Ade Safri mengatakan, MAF mendapatkan keuntungan tersebut nyaris satu tahun berturut-turut.
Ia sengaja menjual konten video pornografi untuk memenuhi kebutuhannya.
“Jadi motif utamanya karena ekonomi ya. Dia mulai menjual konten-konten ini sejak 2023,” tutur dia.
Ade Safri menjelaskan, konten pornografi anak yang dijual MAF didapatkan tersangka dari internet. MAF lantas menghimpun video-video yang sudah dia unduh untuk kemudian dijajakannya melalui channel Telegram.
“Tersangka mendapatkan gambar dan video bermuatan pornografi atau asusila tersebut dari media sosial. Dia unduh dan disimpan di ponsel miliknya dan selanjutnya dikirimkan kepada setiap member yang sudah berlangganan,” ungkap Ade Safri.
Sebagai informasi, penangkapan MAF bermula saat penyidik melakukan patroli siber di media sosial pada 24 Juli 2024.
Penyidik lalu menemukan akun X dengan username @DeflamingoOfc yang diduga mempromosikan konten pornografi anak.
“Pelaku mengiklankan konten video bermuatan asusila atau pornografi melalui akun X. Dia membagikan cuplikan video di X untuk menarik pelanggan,” kata Direktur Reserse Kriminal Khusus Polda Metro Jaya Kombes Ade Safri Simanjuntak.
Ketika pelanggan sudah tertarik dengan konten yang disediakan, MAF mengarahkan para pelanggannya menuju akun Telegram yang telah dibuat.
Dalam akun Telegram dengan username @DEFLAMINGOOFC, MAF menyediakan konten pornografi yang telah diberi nama Loli, Silbee, Nanachan, Rissamishu, Micanesan, dan Chella.
“Pelaku menyuguhkan konten pornografi yang dibagi ke dalam beberapa paket. Dia mengklasifikasinya dengan memberi nama pada konten tersebut,” tutur Ade Safri.

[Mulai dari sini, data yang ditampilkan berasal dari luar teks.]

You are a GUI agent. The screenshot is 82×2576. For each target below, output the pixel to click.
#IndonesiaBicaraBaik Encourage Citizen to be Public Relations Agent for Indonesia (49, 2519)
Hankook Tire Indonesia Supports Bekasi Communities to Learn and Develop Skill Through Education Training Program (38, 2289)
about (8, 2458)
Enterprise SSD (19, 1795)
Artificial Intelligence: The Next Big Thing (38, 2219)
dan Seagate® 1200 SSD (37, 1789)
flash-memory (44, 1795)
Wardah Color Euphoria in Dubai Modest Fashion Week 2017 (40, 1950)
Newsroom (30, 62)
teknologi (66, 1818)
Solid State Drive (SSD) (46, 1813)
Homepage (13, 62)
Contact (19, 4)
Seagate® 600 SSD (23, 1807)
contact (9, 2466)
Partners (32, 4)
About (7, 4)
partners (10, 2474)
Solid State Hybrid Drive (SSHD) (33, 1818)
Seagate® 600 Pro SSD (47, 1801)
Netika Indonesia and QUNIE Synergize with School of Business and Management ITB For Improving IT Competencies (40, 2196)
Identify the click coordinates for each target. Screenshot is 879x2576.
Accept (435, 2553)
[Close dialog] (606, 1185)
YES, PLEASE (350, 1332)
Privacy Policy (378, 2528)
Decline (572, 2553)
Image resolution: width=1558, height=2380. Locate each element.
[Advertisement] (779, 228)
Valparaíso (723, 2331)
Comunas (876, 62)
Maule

Adapun MAF diciduk dua hari setelah penyidik menemukan akunnya. Pelaku ditangkap di sebuah kos yang ada di Kota Bandung, Jawa Barat.
Setelah dilakukan pemeriksaan dan pengembangan, MAF kemudian ditetapkan sebagai tersangka penjualan konten pornografi anak.
Hal itu didasari dari keterangan saksi dan bukti konkret berupa akun telegram yang dikelola MAF.
MAF dijerat dengan Pasal 27 Ayat (1) Jo Pasal 45 Ayat (1) Undang-Undang Nomor 1 Tahun 2024 tentang perubahan kedua atas Undang-Undang Nomor 11 Tahun 2008 tentang ITE dan/atau Pasal 4 Ayat (1) Jo Pasal 29 dan/atau Pasal 7 Jo Pasal 33 Undang-Undang Nomor 44 Tahun 2008 tentang Pornografi.